__Directions for this task__. Return the whole listing unchanged. Drop the images.

__Data for review__.
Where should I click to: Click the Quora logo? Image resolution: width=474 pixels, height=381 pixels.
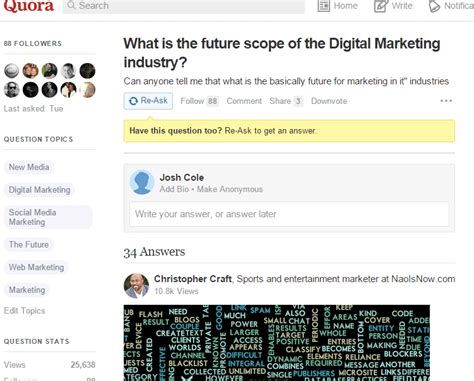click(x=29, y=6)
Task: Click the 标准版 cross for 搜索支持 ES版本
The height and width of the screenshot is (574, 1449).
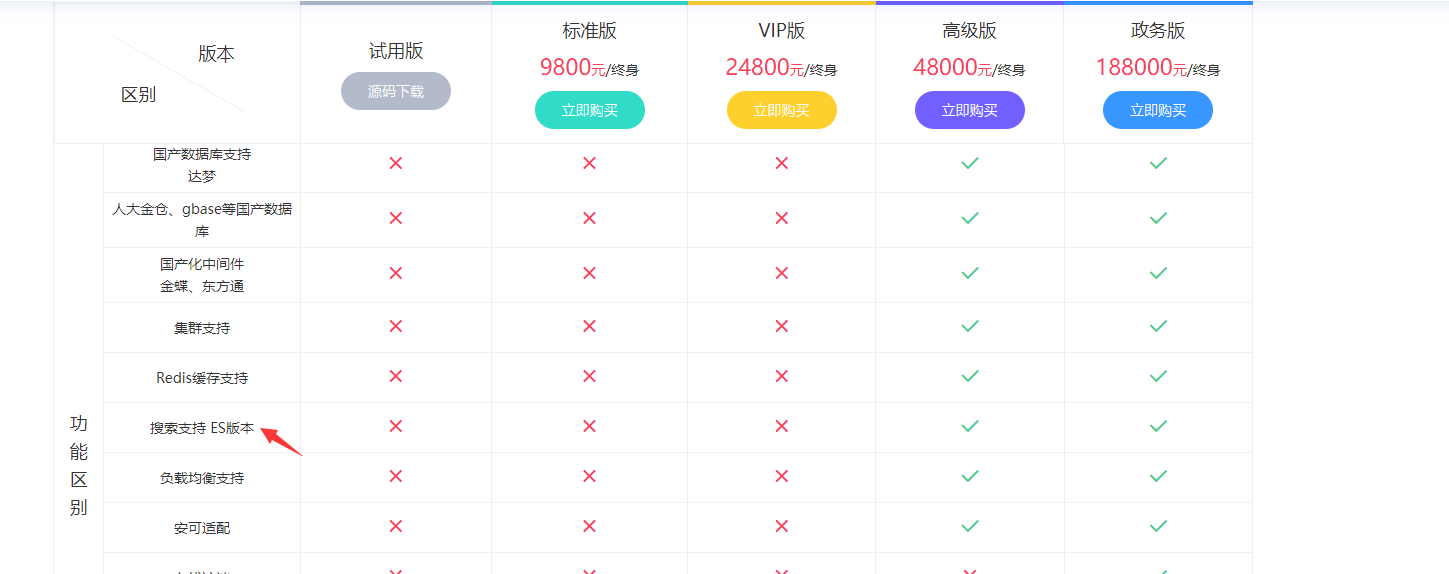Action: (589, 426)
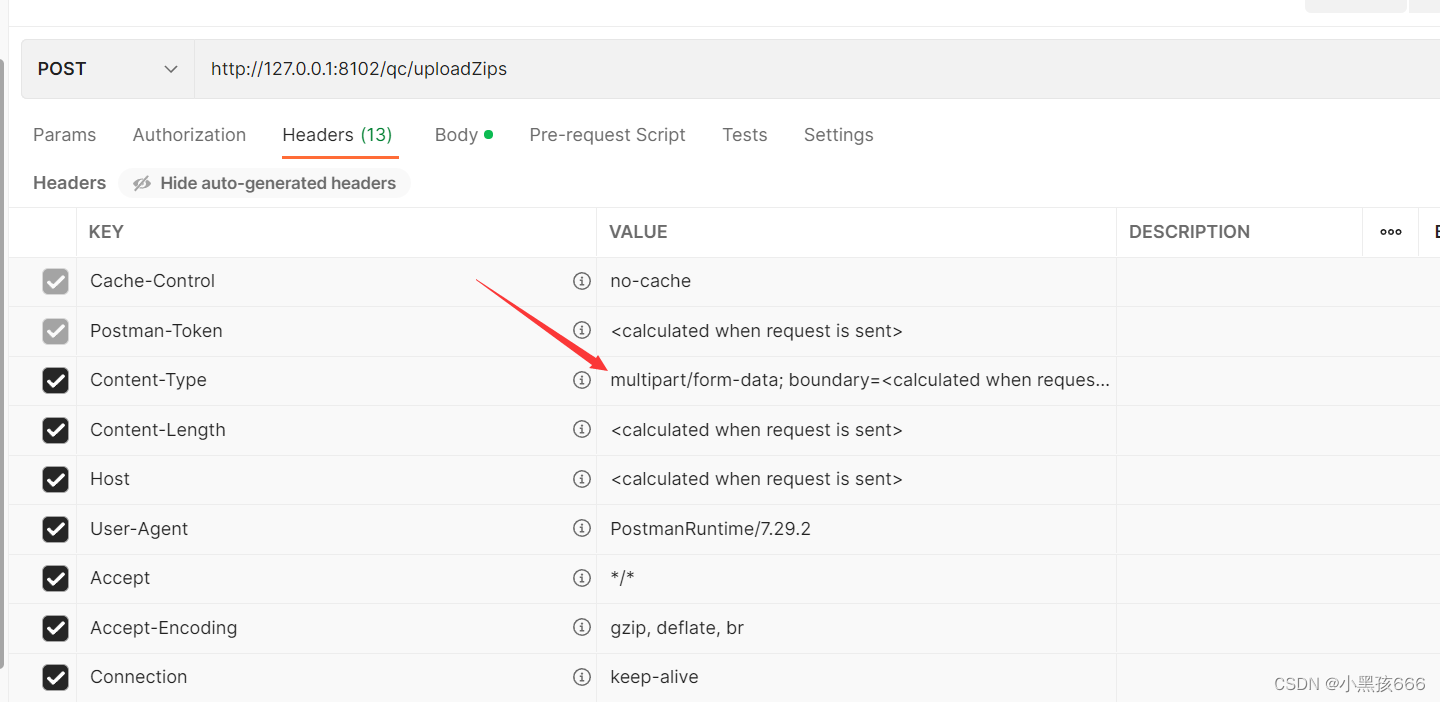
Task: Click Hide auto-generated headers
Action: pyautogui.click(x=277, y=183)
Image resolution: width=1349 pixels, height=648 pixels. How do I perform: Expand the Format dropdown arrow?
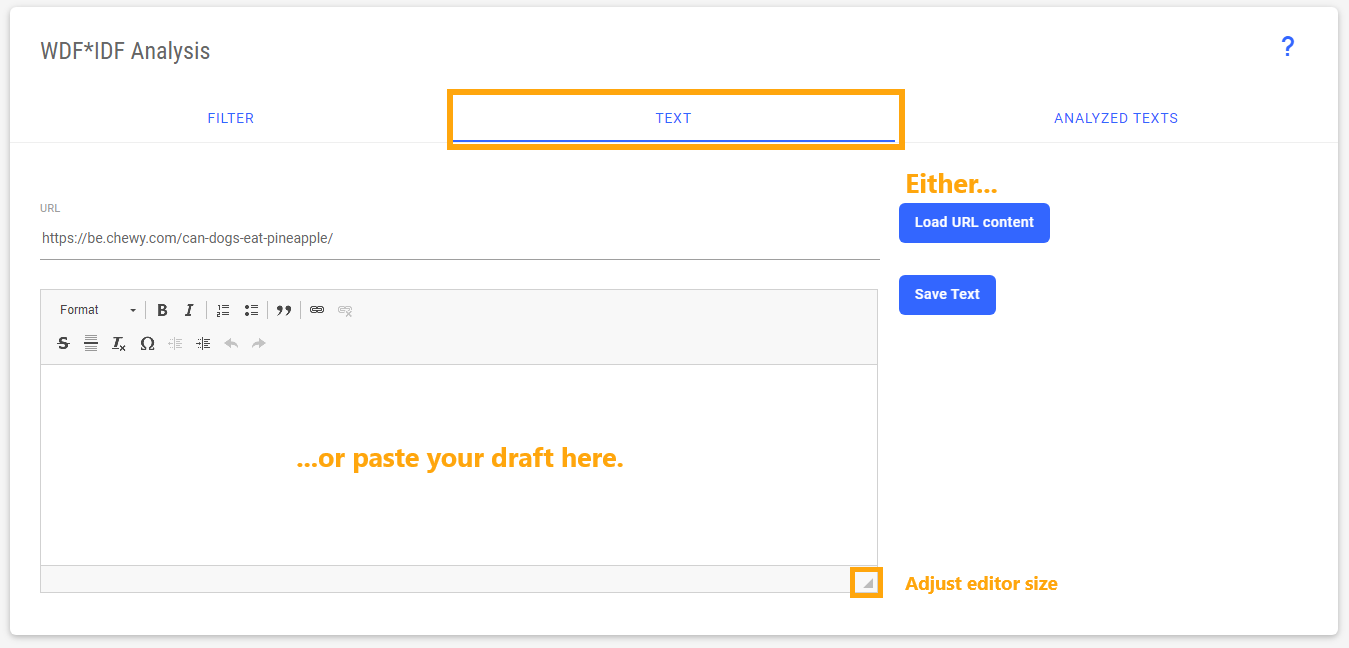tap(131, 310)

__Result below__.
Where should I click to: Click the Quora logo? Image resolution: width=474 pixels, height=381 pixels.
click(x=29, y=6)
Task: Click the 标准版 cross for 搜索支持 ES版本
The height and width of the screenshot is (574, 1449).
Action: (589, 426)
Task: Click Hide auto-generated headers
Action: pyautogui.click(x=277, y=183)
Image resolution: width=1349 pixels, height=648 pixels. How do I perform: Expand the Format dropdown arrow?
tap(131, 310)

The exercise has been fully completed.